What this task involves ->
Find the line with "Where should I" in the records below, then please transcribe it and every later line exactly, omitting the pictures and adding nothing.

-------- Dataset content --------

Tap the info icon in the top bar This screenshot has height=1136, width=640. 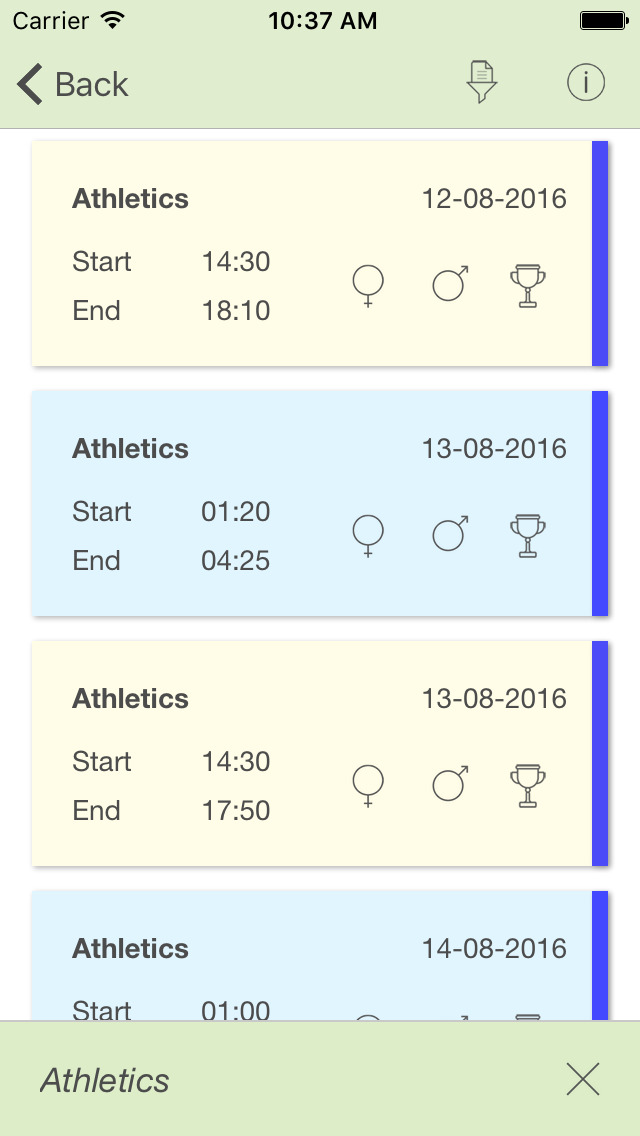pyautogui.click(x=586, y=83)
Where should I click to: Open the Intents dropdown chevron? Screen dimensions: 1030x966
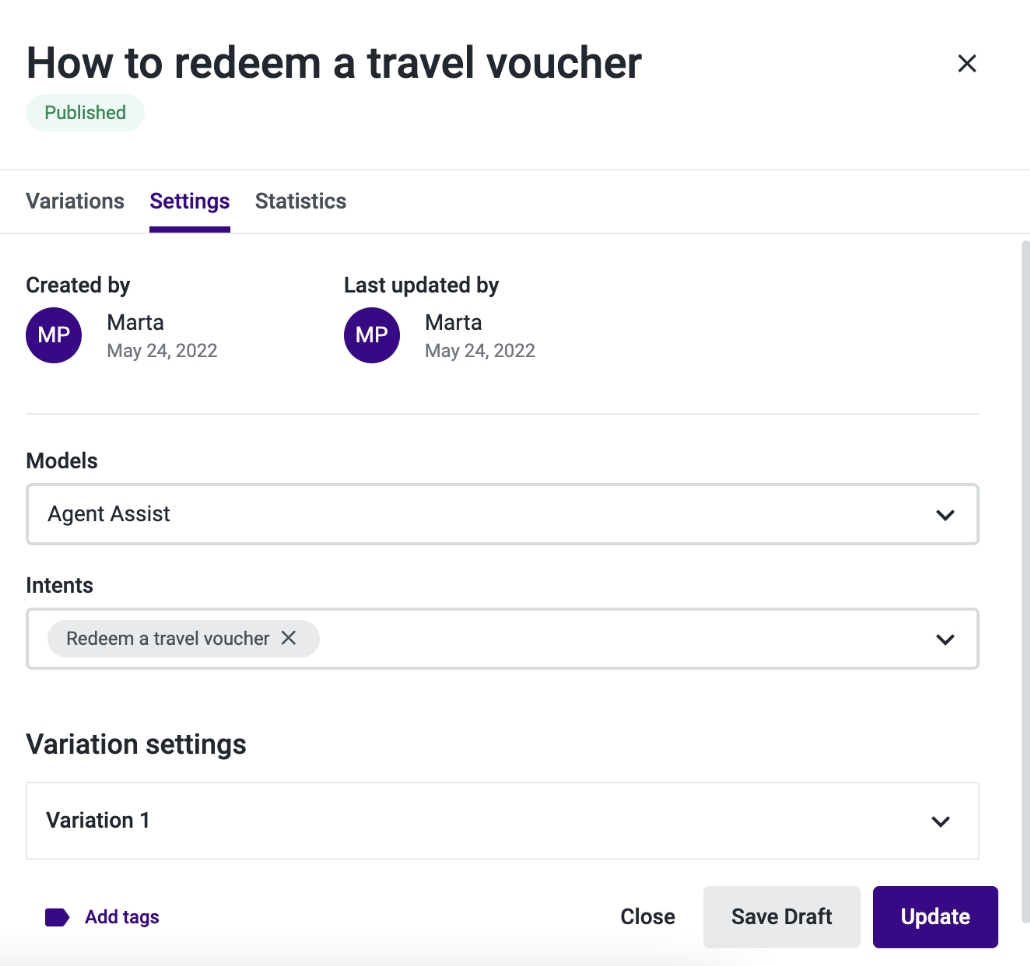[945, 640]
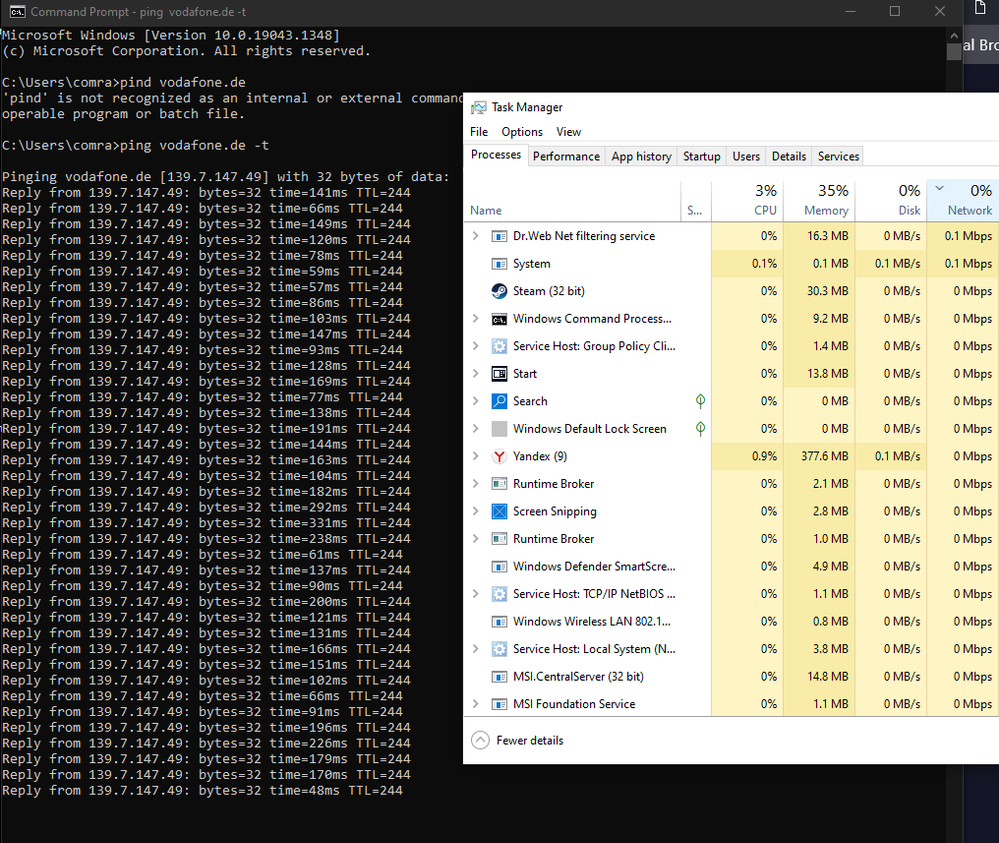The height and width of the screenshot is (843, 999).
Task: Click the Start process icon
Action: [x=500, y=374]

--------

Response to this exercise ->
Where should I click to: Open the Intents dropdown chevron? Screen dimensions: 1030x966
[945, 640]
The height and width of the screenshot is (843, 999).
Task: Click the Start process icon
Action: [x=500, y=374]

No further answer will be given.